INSTRUCTIONS FOR THE TASK |
In the records below, tally the lines that contain the word "computer" and give only that number.

EXCERPTED RECORDS |
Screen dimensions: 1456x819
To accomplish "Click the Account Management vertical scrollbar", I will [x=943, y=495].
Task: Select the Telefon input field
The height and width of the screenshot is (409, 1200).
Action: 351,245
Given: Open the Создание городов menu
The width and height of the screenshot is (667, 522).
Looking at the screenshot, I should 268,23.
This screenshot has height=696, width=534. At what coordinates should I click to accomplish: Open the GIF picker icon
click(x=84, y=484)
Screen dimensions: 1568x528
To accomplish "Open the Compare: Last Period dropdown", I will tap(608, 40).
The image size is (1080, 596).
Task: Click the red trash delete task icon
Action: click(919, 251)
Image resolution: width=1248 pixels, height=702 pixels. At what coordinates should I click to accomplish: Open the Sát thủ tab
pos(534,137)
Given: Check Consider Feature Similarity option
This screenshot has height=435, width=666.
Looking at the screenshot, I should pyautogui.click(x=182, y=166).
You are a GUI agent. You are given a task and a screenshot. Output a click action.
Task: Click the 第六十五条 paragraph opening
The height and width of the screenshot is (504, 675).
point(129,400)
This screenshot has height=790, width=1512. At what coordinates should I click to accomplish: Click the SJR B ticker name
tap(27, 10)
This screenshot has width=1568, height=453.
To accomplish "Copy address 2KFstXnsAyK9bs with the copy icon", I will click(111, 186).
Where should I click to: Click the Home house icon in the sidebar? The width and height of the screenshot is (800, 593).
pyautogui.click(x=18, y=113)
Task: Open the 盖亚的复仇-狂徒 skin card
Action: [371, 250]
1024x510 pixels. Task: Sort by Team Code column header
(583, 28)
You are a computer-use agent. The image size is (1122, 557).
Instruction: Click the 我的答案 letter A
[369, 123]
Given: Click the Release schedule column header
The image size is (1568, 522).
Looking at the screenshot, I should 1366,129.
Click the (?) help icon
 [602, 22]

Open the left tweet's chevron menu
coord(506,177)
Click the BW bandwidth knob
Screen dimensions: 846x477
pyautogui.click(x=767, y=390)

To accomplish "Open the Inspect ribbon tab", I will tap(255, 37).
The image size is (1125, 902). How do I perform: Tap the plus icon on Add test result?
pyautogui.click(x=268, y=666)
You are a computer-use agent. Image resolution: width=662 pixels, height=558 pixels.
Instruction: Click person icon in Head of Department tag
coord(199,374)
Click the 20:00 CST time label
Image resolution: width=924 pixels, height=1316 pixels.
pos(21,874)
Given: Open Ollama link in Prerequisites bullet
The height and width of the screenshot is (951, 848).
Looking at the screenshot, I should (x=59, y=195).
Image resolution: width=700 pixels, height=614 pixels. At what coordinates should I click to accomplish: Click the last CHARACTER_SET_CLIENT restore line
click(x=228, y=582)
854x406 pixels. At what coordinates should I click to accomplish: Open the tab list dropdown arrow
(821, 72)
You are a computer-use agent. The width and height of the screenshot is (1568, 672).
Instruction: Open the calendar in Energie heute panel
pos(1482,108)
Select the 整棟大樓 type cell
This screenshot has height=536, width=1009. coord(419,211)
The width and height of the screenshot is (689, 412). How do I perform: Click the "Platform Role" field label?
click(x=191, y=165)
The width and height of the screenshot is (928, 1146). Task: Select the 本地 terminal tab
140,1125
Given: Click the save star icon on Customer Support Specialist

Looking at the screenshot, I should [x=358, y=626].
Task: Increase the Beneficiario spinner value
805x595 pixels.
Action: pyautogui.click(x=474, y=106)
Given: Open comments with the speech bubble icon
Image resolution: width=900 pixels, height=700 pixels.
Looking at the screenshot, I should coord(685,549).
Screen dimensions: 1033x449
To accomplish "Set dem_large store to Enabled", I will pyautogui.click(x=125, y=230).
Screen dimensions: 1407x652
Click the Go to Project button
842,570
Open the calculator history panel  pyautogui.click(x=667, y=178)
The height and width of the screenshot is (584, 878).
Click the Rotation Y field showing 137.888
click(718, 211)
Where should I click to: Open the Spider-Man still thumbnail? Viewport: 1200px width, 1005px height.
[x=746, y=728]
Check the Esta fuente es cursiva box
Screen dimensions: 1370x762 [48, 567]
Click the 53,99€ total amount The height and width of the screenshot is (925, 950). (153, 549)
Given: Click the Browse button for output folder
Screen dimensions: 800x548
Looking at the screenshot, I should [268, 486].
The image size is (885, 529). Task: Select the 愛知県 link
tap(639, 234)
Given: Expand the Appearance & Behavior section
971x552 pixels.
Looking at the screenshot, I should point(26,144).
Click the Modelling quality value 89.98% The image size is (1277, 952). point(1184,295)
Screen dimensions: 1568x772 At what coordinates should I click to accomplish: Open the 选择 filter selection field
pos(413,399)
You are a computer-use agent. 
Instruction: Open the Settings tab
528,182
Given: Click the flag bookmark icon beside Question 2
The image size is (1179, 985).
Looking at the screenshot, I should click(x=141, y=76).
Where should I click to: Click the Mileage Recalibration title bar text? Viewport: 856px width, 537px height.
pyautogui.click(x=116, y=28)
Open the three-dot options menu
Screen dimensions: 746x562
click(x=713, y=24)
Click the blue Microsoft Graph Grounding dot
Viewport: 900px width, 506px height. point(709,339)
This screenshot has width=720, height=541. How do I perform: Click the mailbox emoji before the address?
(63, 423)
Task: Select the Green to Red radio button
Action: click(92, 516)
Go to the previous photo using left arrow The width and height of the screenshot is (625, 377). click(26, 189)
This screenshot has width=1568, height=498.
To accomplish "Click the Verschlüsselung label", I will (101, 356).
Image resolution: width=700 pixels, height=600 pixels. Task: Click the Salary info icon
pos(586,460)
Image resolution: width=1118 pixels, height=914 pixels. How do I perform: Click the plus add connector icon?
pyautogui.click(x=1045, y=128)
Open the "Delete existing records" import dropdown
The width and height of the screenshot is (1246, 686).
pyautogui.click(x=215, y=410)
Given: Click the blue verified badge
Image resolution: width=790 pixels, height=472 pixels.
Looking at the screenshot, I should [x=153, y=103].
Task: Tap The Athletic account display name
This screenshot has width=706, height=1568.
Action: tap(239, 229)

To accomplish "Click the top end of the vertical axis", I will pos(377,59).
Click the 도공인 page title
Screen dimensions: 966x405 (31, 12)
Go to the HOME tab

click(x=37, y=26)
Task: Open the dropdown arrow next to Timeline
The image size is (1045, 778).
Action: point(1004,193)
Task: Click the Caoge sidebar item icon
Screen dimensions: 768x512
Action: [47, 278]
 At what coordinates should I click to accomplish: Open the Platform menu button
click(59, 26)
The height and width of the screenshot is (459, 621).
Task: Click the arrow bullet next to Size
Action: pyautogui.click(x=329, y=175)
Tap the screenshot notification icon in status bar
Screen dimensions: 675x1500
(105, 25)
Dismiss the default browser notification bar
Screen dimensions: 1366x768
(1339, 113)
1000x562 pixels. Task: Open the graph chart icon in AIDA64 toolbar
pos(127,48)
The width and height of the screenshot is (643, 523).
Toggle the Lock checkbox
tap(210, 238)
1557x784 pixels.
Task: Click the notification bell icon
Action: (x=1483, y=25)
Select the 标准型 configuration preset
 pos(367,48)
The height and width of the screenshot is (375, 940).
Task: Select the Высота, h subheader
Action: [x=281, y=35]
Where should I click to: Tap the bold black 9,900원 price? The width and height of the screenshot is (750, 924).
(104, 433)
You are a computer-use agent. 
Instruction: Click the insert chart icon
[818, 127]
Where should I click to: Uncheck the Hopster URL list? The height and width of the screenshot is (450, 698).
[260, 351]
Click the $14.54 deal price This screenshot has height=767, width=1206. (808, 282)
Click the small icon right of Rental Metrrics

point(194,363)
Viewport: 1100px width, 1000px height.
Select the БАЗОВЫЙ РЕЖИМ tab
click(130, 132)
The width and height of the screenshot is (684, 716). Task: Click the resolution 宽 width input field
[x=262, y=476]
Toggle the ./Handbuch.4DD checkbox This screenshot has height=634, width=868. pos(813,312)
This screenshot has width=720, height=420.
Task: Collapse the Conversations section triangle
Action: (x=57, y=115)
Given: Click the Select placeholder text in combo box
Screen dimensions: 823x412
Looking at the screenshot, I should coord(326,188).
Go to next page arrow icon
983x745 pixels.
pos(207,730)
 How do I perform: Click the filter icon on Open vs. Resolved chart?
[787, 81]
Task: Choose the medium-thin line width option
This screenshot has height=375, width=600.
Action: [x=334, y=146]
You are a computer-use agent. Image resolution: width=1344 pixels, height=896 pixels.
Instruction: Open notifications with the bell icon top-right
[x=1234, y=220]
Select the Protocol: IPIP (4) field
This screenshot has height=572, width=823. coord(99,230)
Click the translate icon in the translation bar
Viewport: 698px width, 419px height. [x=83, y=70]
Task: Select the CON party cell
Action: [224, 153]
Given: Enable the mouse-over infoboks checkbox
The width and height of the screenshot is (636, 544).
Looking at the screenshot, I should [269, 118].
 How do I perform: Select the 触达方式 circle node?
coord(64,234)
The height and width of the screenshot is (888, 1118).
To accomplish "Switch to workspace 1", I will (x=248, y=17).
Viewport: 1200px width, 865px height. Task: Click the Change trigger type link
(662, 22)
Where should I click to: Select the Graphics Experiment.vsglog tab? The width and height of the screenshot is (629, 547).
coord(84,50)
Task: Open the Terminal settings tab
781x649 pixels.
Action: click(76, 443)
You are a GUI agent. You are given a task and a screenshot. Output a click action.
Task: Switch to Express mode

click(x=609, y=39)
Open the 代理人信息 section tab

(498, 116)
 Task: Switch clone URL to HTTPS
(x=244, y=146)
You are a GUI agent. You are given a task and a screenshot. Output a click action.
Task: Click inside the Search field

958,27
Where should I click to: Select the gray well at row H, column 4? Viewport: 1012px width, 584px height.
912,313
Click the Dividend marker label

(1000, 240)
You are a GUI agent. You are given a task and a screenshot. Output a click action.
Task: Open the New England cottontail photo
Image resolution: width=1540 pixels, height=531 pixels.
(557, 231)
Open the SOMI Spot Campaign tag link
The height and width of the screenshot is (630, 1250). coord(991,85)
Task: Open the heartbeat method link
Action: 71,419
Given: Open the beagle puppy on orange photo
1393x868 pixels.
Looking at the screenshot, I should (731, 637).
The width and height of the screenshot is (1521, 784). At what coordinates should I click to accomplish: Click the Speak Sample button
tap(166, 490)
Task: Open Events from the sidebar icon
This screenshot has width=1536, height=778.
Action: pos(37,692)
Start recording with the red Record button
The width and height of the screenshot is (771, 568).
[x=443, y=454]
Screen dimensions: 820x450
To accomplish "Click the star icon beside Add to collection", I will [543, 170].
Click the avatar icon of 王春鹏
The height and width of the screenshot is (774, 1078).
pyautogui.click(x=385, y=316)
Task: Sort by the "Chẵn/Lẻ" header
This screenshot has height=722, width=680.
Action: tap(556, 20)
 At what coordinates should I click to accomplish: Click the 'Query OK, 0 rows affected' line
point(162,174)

RESPONSE BOX |
6